*WHAT THE EXERCISE ASKS:* Write out nothing but the lines from the one containing "You are a computer-use" through the last line below, both included, and without the pictures.
[Start of Attachment]
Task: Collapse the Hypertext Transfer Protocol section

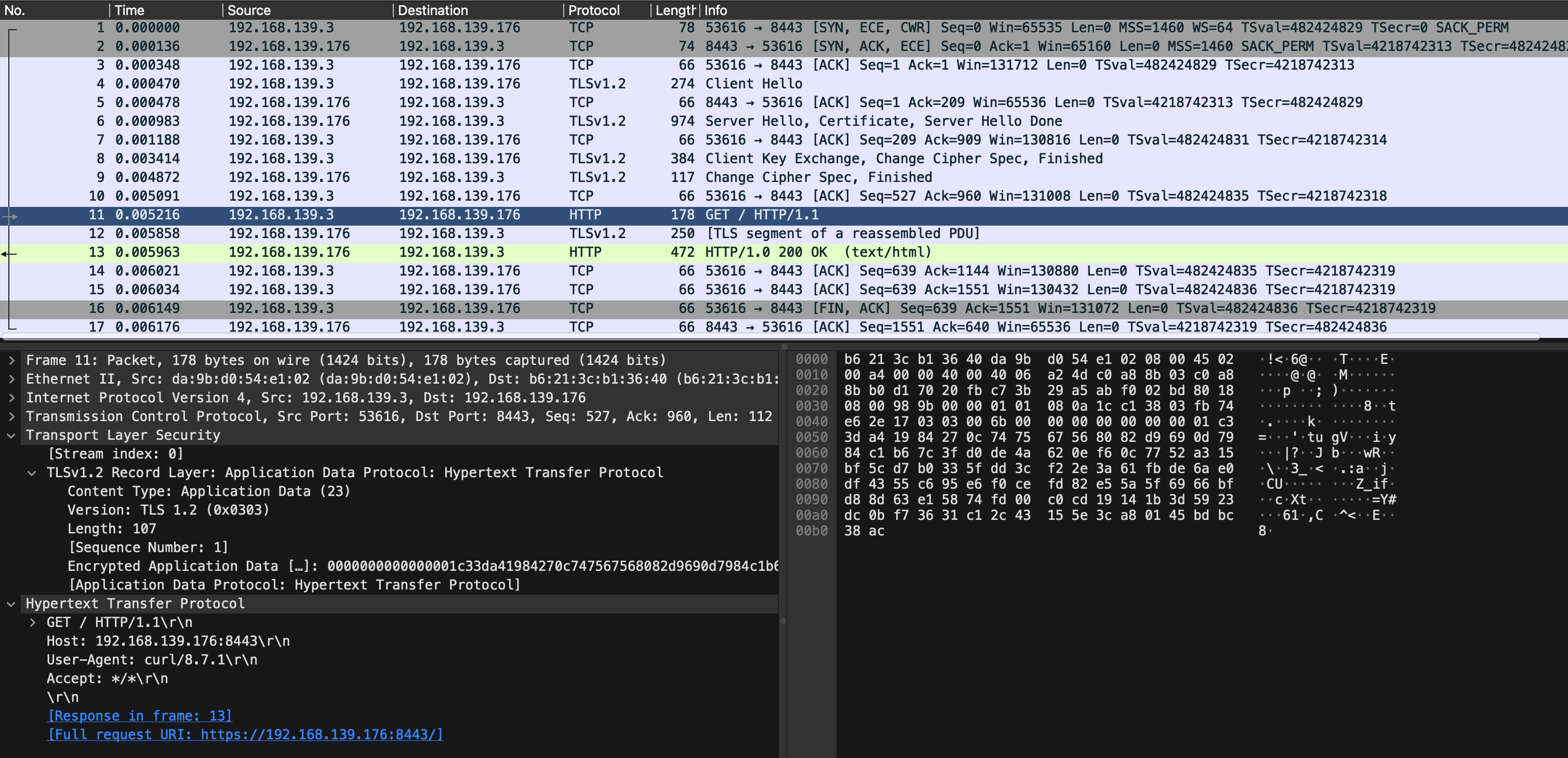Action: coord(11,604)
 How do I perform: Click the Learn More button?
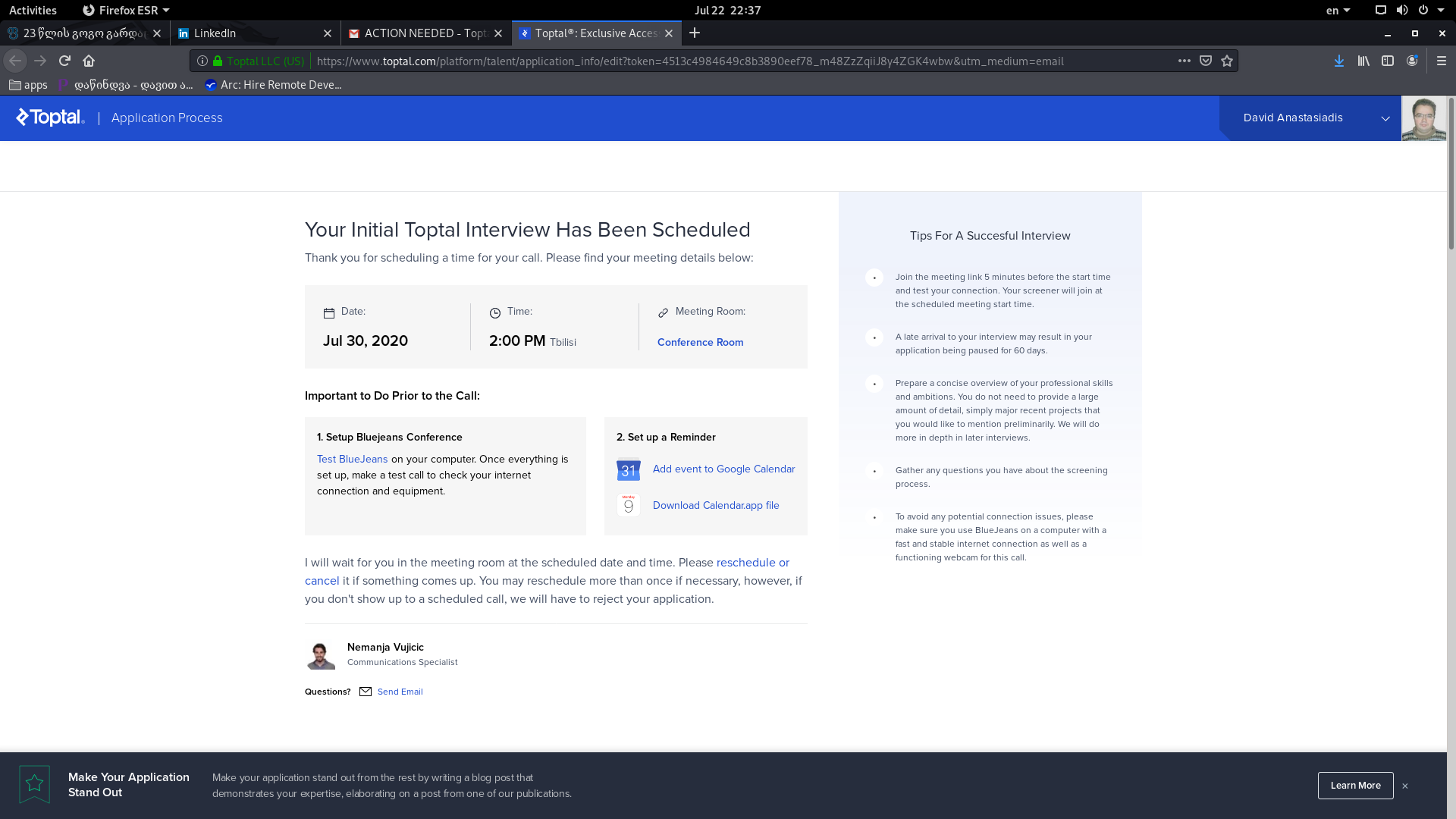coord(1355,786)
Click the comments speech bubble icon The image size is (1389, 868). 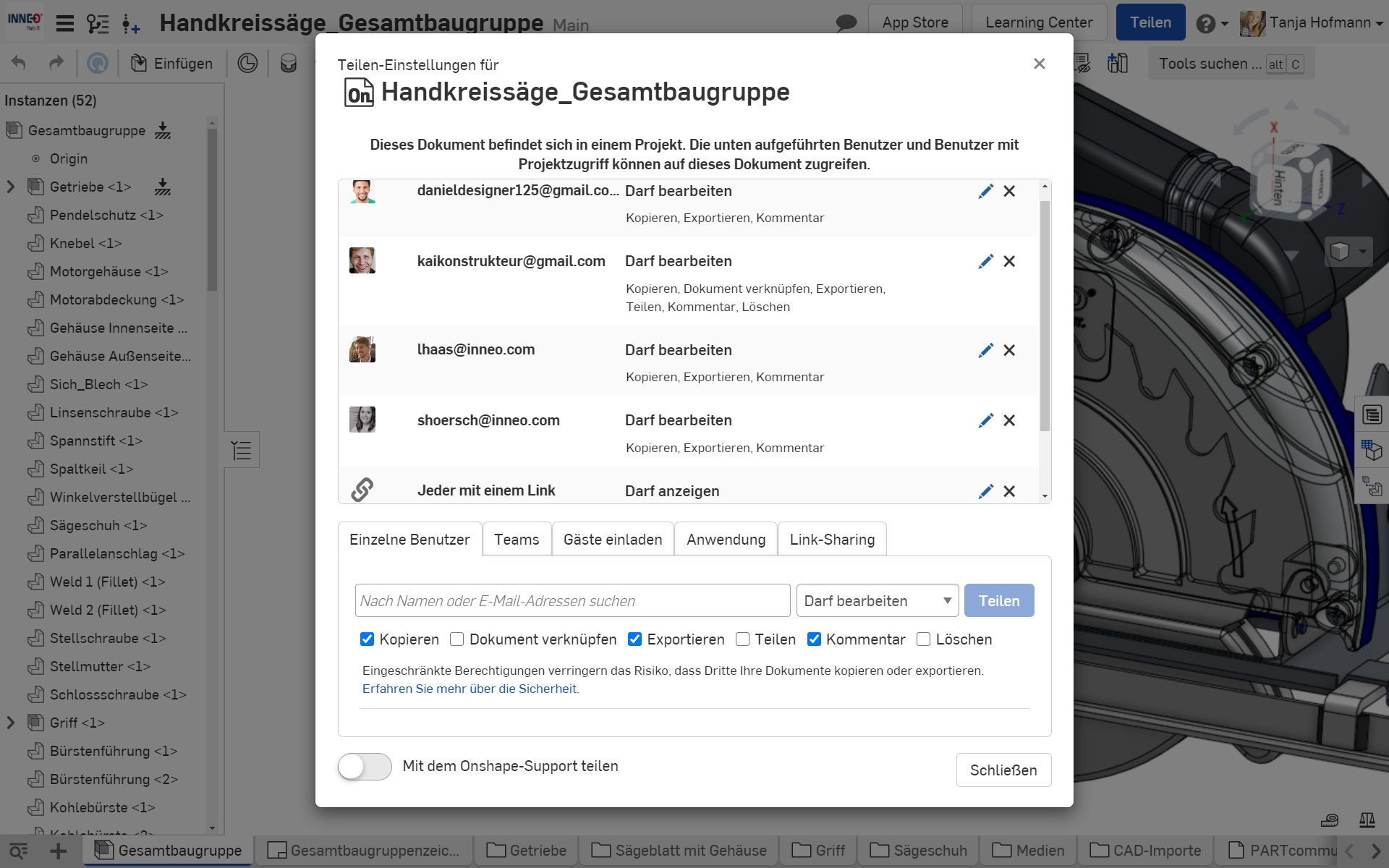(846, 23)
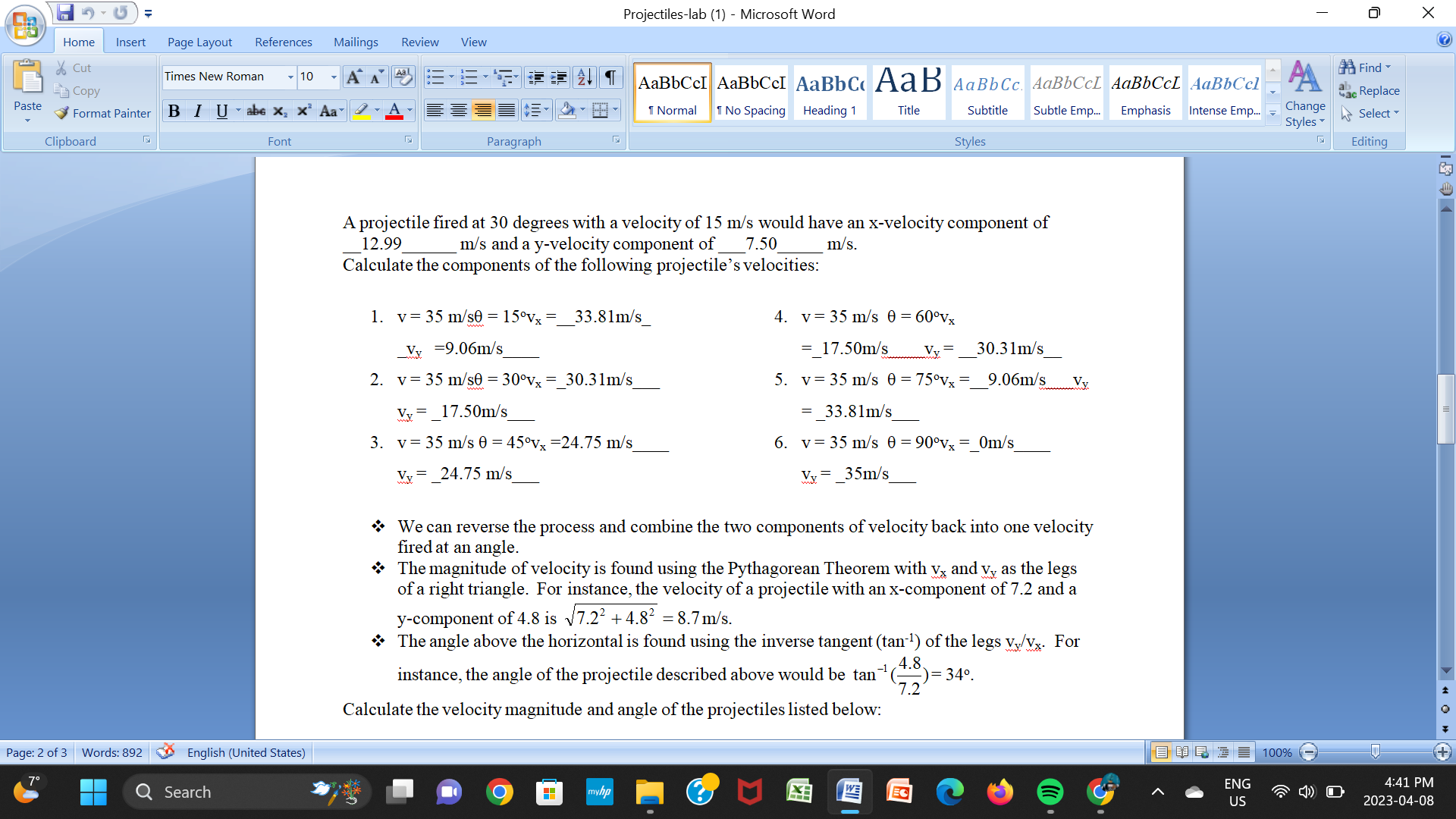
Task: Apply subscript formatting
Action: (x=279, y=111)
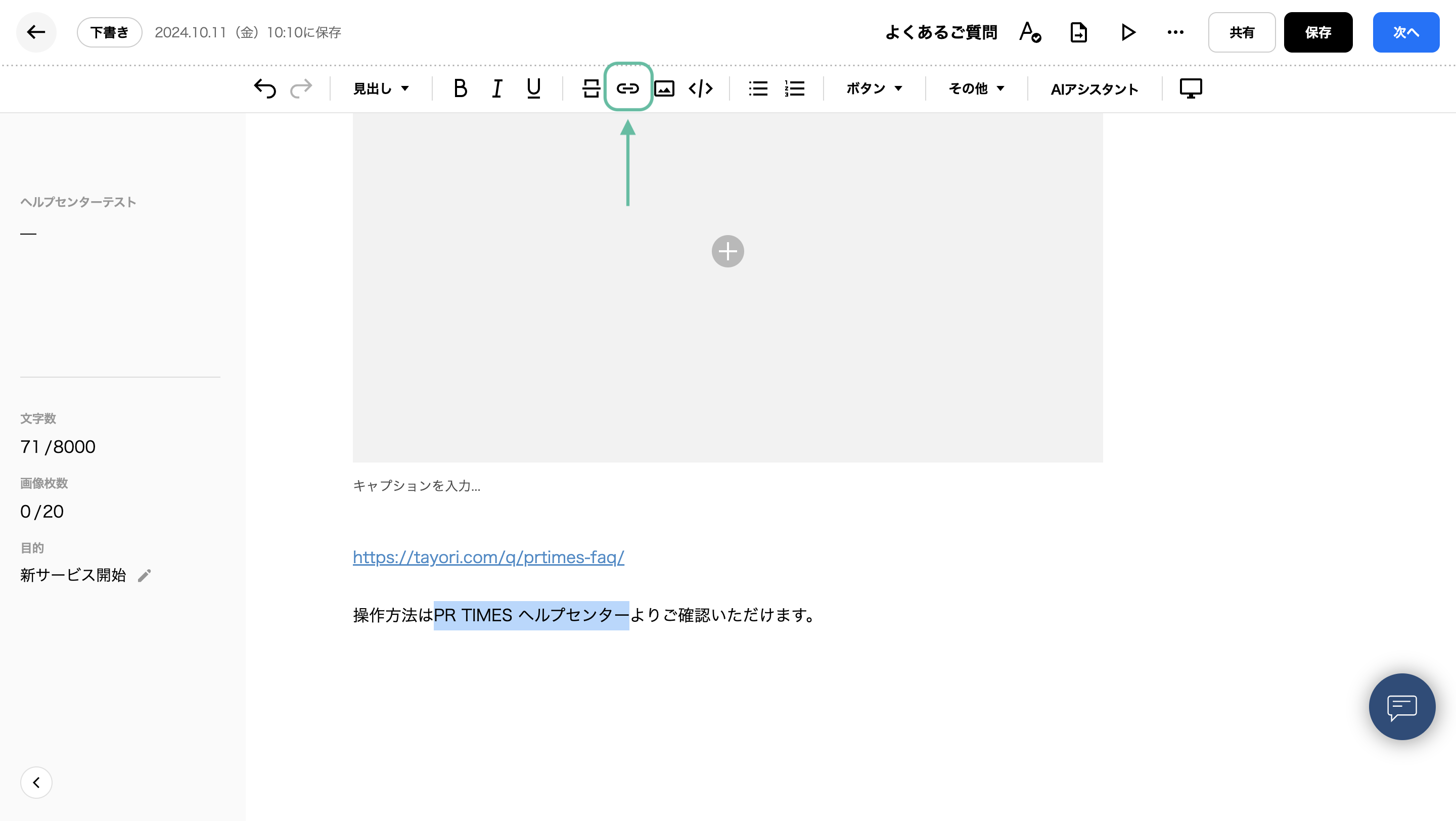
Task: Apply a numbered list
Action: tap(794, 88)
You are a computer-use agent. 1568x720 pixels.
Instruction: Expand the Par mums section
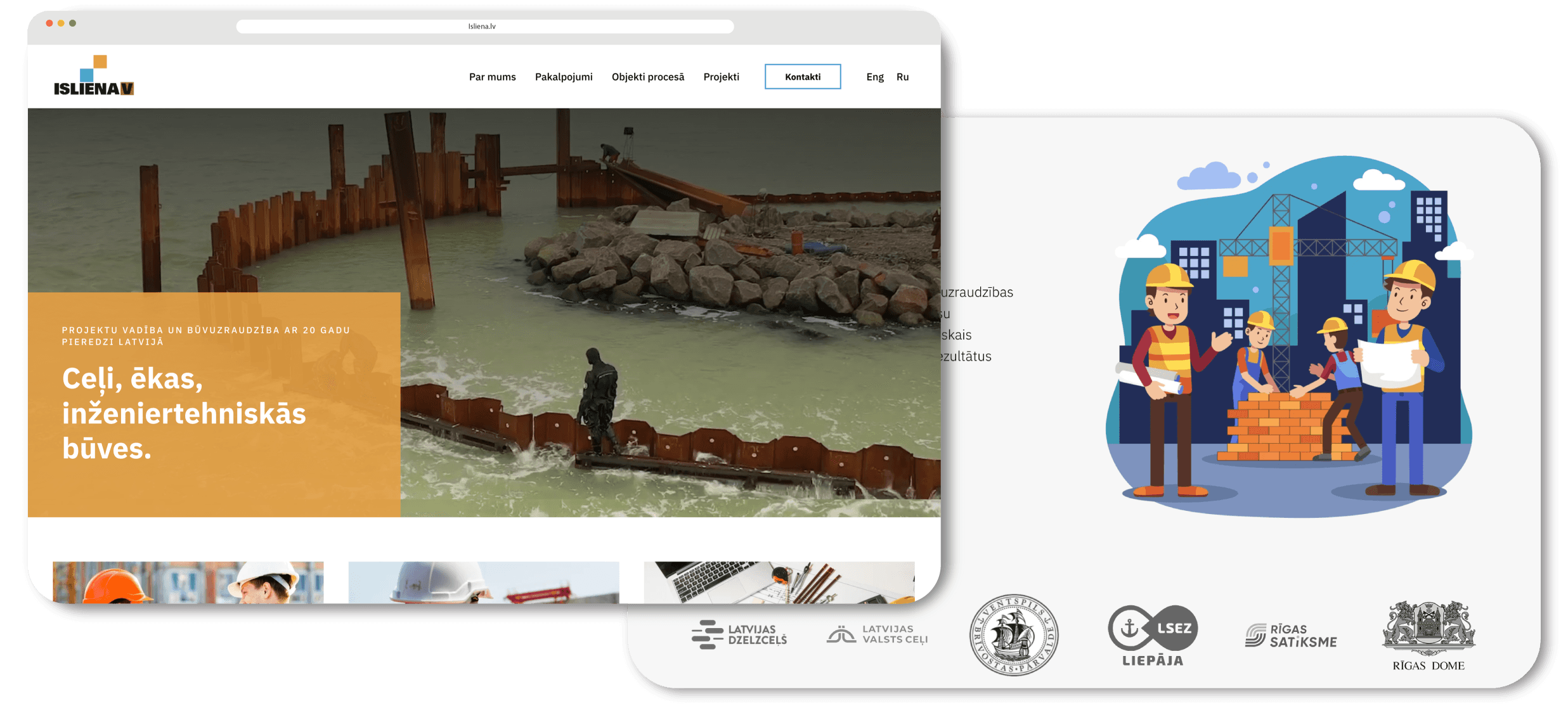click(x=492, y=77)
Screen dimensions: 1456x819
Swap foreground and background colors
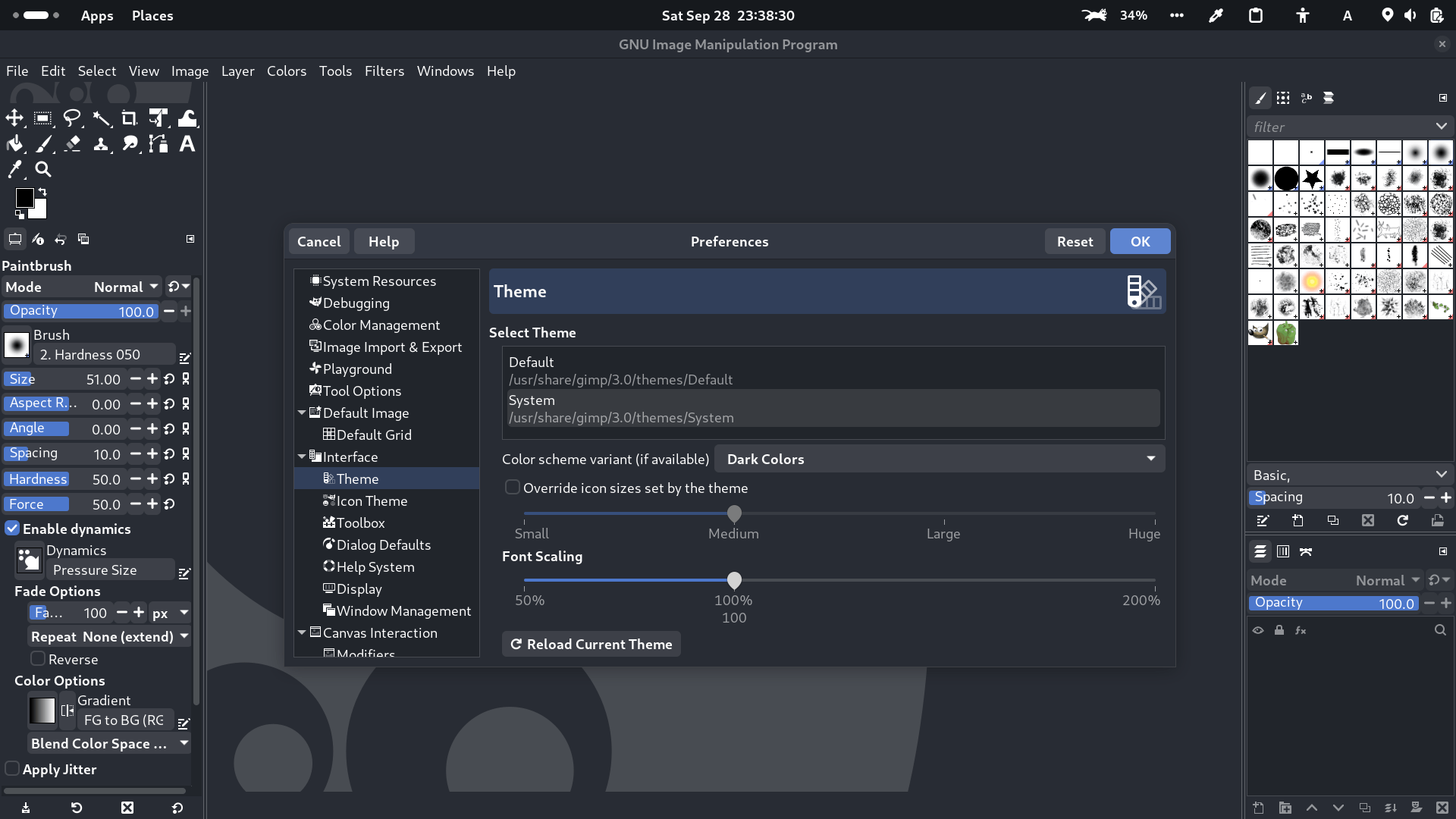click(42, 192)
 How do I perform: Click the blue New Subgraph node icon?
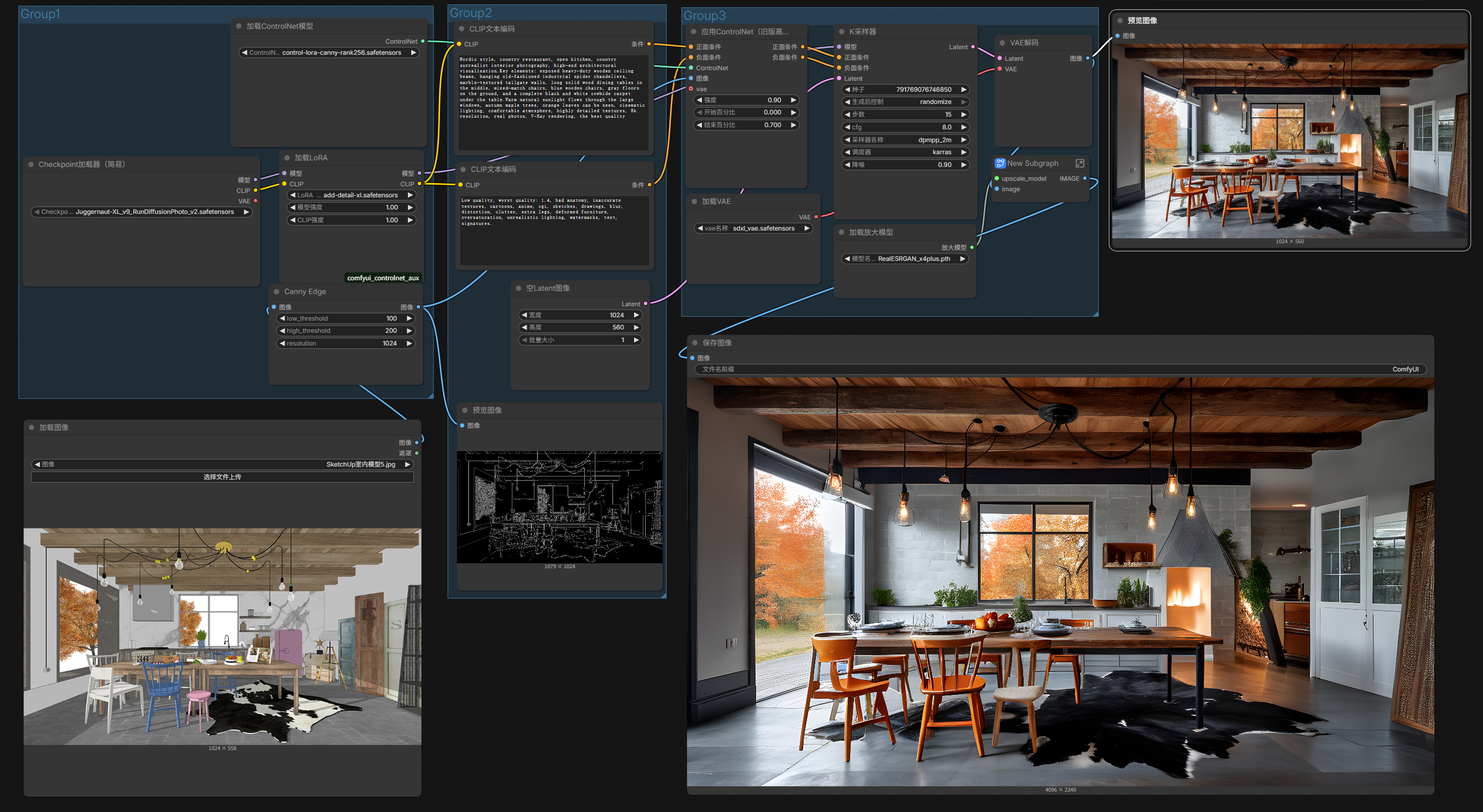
[End of Attachment]
*ANSWER TO THIS EXERCISE:*
You are a computer-use agent. 1568x720 pixels.
Instruction: Expand the Par mums section
click(x=492, y=77)
Screen dimensions: 1456x819
Swap foreground and background colors
click(42, 192)
 How do I perform: Click the blue New Subgraph node icon?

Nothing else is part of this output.